Both, to me, are perfect films. I would change nothing about them, neither the casting of Emily Ratajkowski in Gone Girl nor the half-hearted Swedish accents in Dragon Tattoo. Having seen both many times, I remain impressed by how well Fincher lays out the mysteries, by his careful precision that lends itself so well to stories like these, which work because of the ways they strike a delicate balance of evoking surprise without leaning into shock value. I was thrilled to welcome hall of fame horny tweeter and excellent writer Bailey Herdé for this issue, who I knew was a big Girl with the Dragon Tattoo fan but delighted me with her musings on Gone Girl as well. There’s simply nothing more fun than when the girls get together to gab during Fincher February for what I’m affectionately referring to as the romance issue.
Below is mine and Bailey’s conversation, in which we get into the similarities and differences between the two couples at the center of these films, female rage as seen through the eyes of a man, and Amy Dunne and Lisbeth Salander as David Fincher’s self-inserts. Bailey also makes some astute observations on why she thinks The Girl with the Dragon Tattoo might actually be a boy movie.
Allison
I definitely see Fincher as a boy director, but I’m curious about your thoughts on him and your relationship to his work.
Bailey
I agree that he is a boy director. When I was first getting into movies, he was the director that film bros loved — Fight Club, that type of stuff. But I think he's a boy director with girl sensibilities. For one thing, with The Girl with the Dragon Tattoo and Gone Girl, I think he’s shown himself to have some sort of understanding of the experience of womanhood. They don’t necessarily feel like those movies where you’re like, “Wow, a man made this.”
Allison
It’s almost like, “Wait, a man made this?”
Bailey
For sure, and I think part of that is with Gone Girl, he's adapting the novel written by Gillian Flynn, but The Girl with the Dragon Tattoo is a novel written by a man. He still very much gets the feminine rage without feeling like he's talking down or stereotyping it.
Allison
I of course have to give it up for what an impact he’s had on boys, but he’s also had such an impact on the girls.
Bailey
I mean, we couldn't escape ‘Good for Her’ for the longest time.
Allison
I know you saw that thread going around recently that was like, “Name your three favorite rom-coms. Anyone who says Gone Girl is getting blocked.” He kind of invented ‘Good for Her.’
Bailey
Obviously that type of movie existed before, but I think that he's the one who made it more of a thing with people our age. And it's just a good movie, too.
Allison
It’s just a really good movie. I saw both Dragon Tattoo and Gone Girl in theaters when they first came out, but I tend to rewatch Gone Girl more frequently. I sometimes go into a Gone Girl rewatch thinking, “Surely there will be a breaking point with this movie where I realize that it's actually stupid,” and then it's as good as I remember.
Bailey
I remember the part where Neil Patrick Harris’ character, Desi, takes Amy to his house and I was like, “This is exactly what I thought the house would look like!” They were both immediate hits with me. No hesitation.
Allison
I had experiences with both where I was like, “Hm… this is the first time I've ever seen a movie.” Not to sound like a man, but I feel like that with a lot of Fincher’s movies.

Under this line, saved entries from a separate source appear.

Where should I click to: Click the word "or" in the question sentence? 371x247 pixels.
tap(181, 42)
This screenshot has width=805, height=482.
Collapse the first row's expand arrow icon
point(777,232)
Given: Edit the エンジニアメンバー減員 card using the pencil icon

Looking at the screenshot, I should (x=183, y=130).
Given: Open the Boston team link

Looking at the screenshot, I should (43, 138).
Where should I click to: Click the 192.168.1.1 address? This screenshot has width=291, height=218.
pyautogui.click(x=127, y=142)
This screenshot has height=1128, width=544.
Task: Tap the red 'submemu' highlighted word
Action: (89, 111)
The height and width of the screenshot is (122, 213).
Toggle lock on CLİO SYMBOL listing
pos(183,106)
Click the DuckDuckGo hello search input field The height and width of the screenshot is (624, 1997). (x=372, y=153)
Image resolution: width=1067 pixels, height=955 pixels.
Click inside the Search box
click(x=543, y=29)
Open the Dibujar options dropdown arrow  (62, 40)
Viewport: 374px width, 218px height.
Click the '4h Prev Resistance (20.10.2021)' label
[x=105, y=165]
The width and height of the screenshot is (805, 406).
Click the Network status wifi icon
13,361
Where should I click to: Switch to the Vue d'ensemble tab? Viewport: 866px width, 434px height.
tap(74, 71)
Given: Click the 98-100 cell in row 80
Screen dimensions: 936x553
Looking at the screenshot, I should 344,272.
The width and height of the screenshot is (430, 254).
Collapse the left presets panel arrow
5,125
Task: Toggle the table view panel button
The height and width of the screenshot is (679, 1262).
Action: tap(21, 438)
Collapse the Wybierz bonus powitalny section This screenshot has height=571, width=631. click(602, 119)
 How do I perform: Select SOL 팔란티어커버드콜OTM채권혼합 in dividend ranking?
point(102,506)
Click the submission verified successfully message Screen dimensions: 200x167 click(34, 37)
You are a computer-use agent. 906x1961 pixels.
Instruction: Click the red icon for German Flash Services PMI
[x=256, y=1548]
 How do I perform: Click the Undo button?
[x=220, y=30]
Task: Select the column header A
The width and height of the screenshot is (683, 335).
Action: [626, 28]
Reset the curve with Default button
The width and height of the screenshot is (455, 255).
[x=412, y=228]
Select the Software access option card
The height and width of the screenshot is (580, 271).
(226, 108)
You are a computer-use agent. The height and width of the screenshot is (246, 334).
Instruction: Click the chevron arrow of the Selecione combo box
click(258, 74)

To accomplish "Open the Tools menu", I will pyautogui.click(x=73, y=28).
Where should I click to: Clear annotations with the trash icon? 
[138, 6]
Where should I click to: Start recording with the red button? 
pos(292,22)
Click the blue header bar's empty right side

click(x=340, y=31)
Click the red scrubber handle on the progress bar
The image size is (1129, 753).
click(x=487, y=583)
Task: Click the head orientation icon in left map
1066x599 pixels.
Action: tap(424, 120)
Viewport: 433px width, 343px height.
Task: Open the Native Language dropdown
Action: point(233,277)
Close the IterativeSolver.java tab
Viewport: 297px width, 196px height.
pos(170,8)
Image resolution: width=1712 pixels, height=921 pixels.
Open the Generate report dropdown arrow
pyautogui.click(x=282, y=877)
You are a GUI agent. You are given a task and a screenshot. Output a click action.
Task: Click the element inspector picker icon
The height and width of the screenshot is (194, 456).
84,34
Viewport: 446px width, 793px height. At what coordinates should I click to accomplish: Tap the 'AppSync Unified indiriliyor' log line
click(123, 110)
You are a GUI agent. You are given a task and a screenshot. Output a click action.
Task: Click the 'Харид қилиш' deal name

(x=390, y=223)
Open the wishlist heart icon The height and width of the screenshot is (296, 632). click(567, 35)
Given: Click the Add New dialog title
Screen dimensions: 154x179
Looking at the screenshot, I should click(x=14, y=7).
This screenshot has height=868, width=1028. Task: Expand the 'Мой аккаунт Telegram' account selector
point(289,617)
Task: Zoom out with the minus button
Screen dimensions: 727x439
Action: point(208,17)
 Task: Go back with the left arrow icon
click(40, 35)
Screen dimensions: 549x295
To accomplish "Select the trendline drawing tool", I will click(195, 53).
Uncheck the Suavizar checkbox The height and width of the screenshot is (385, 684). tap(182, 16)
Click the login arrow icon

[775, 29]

The reason I wanted to compare these two — I should say that I feel like he's made three girl movies: these two and Benjamin Button. But Benjamin Button does not fit neatly within the, like, crime girl category. They both literally have ‘girl’ in the title, which is funny. Having watched them so closely back to back, which I'd never done before, I noticed so many thematic and tonal similarities. To me, they make a lot of sense to group together. I'm wondering if you prefer one to the other and what you think about the ways they've aged.
Bailey
I think I like both of them pretty equally. I've probably rewatched Girl with the Dragon Tattoo more, which is such a funny movie to like to rewatch. Well, not funny.
Allison
I used to put it on to fall asleep. That’s crazy.
Bailey
Are you okay?
Allison
No. And I never have been.
Bailey
I find it immensely rewatchable, I think, because of the way the mystery unfolds. With Girl with the Dragon Tattoo, if you have a little bit of distance from it, it's a little bit easier to forget what the twist is. That makes it more rewatchable than Gone Girl, because the twist is the thing that everybody talks about. It’s unavoidable. Like, if you haven't seen it and you don't know what happens, kudos. But I do like both of them very much.
I was thinking about the way it aged thing as I was rewatching, because I think the sequences [in Dragon Tattoo] where he's scanning all the pictures into his computer and scrolling through them is dated. It's, what, twelve years later? But it’s still very cinematic. It’s still very thrilling to watch him do his little thing. [Fincher’s] kind of poking fun at Mikhail in that scene where Lisbeth is watching him trying to pull things up. I think because they are implicitly poking fun at him for being old and not really knowing what’s going on makes it age a little bit better. Even if you have a totally different relationship to your computer, and even if there have been all these technological advancements, you can see that she knows what she’s doing and he’s kind of bumbling through it, but they're still working together.
Allison
This happens a lot in journalism movies where the woman will sleep with a man she's working with, or her subject, or something like that. This almost treads into that territory, but the relationship between them is so… they have so much chemistry, and there's something about the two of them together. She always seems like she's one step ahead of him, and she's such a smart character. He’s very smart too, but he's very bowled over by her, which is cool. The way it goes into the relationship between the two of them is very well done. That has aged well for me.
Bailey
It’s also very clear that she knows exactly what she's doing for the whole movie. They take the time to establish that so then by the time it gets to the part where they sleep together, you know she's doing this because that's what she wants to do.
Alison
In a different movie, with a different director, with a different writer, it might’ve felt like an overdone girl power stereotype. Hard line to skate, too. The idea that a woman is getting revenge on her rapist in general, and that line where Mikhail’s like, “I'd like you to help me catch a killer of women,” when Stellan Skarsgård literally says, “We’re not so different, you and I.” There are so many cliches, but for some reason it works.
Bailey
There are a lot of those tired journalism type stereotypes, but it does play out in a way where it doesn't feel like it's been done a hundred times before. Lisbeth especially, her character is a unique wrench in the situation. She throws everything off, but it's very seamlessly integrated. Even though, if you boil it down, a lot of her actions, yes, are girl power or whatever, it doesn't really feel like that because it's so clear that that's not what she's thinking. It’s more about herself and the fact that she's never had independence legally. He asks, “Do you want to find a killer of women?” which obviously would interest her just because she's a curious person, but also because of her own personal history.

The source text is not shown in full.